BATTLE OF THE BANDS, edited by Lauren Gibaldi and Eric Smith (Candlewick, September 7, 2021). YA Anthology. A daughter of rock ’n’ roll royalty has a secret crush. A lonely ticket taker worries about his sister. An almost-famous songwriter nurses old wounds. A stage manager tires of being behind the scenes. A singer-songwriter struggles to untangle her feelings for her best friend and his girlfriend. In this live-out-loud anthology, the disparate protagonists of sixteen stories are thrown together for one unforgettable event: their high school’s battle of the bands. Told in a harmonic blend of first- and third-person narrative voices, roughly chronological short stories offer a kaleidoscopic view of the same transformative night. Featuring an entry from Justin Courtney Pierre, lead vocalist of Motion City Soundtrack, Battle of the Bands isa celebration of youth, music, and meeting the challenges of life head-on.

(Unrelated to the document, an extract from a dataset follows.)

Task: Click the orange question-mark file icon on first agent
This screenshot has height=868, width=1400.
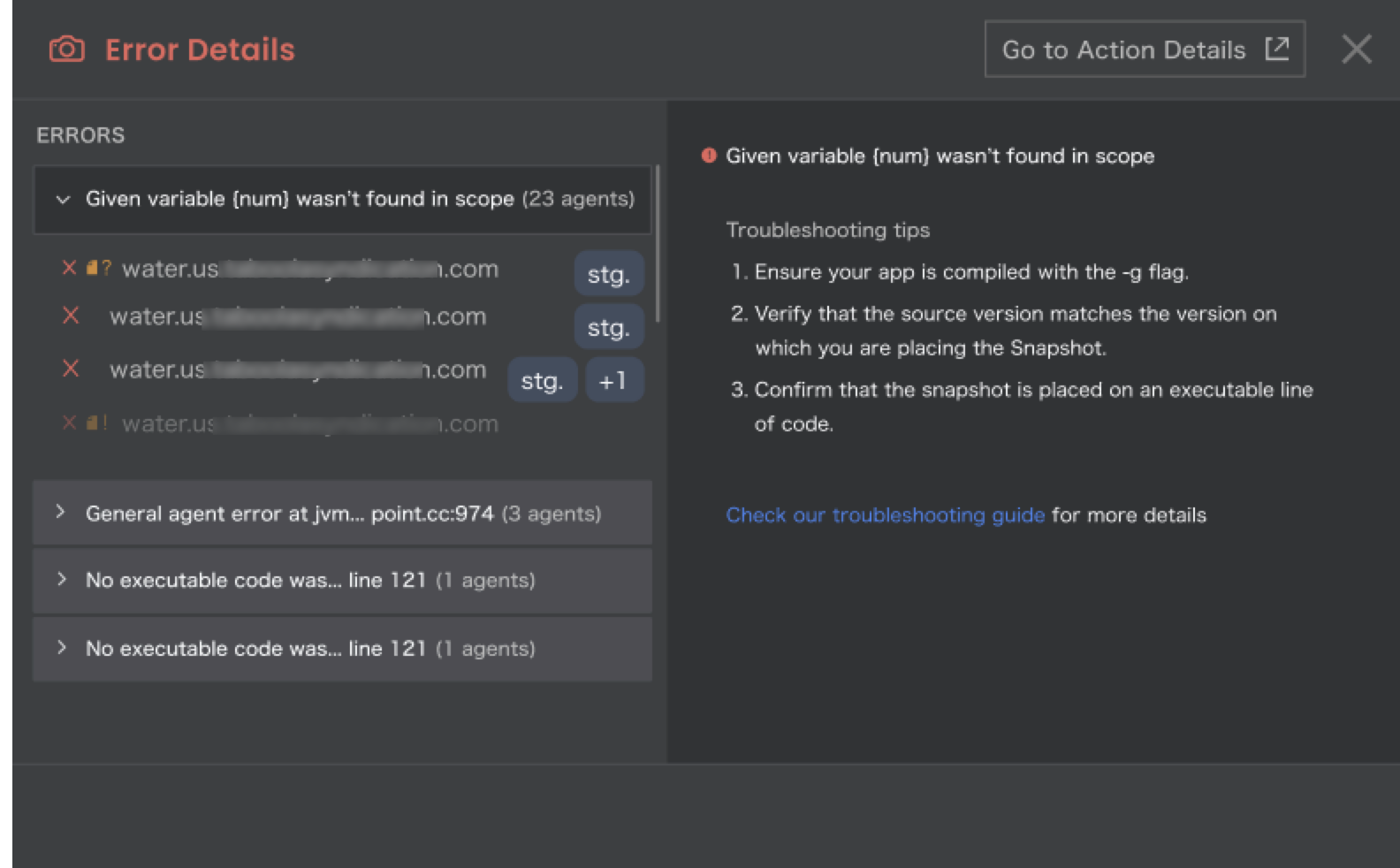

With stories by Brittany Cavallaro, Preeti Chhibber, Jay Coles, Katie Cotugno, Lauren Gibaldi, Shaun David Hutchinson, Ashley Poston, Jenny Torres Sanchez, Sarah Nicole Smetana, Eric Smith, Jenn Marie Thorne, Sarvenaz Taghavian, Jasmine Warga, Ashley Woodfolk, and Jeff Zentner, and featuring Motion City Soundtrack’s Justin Courtney Pierre.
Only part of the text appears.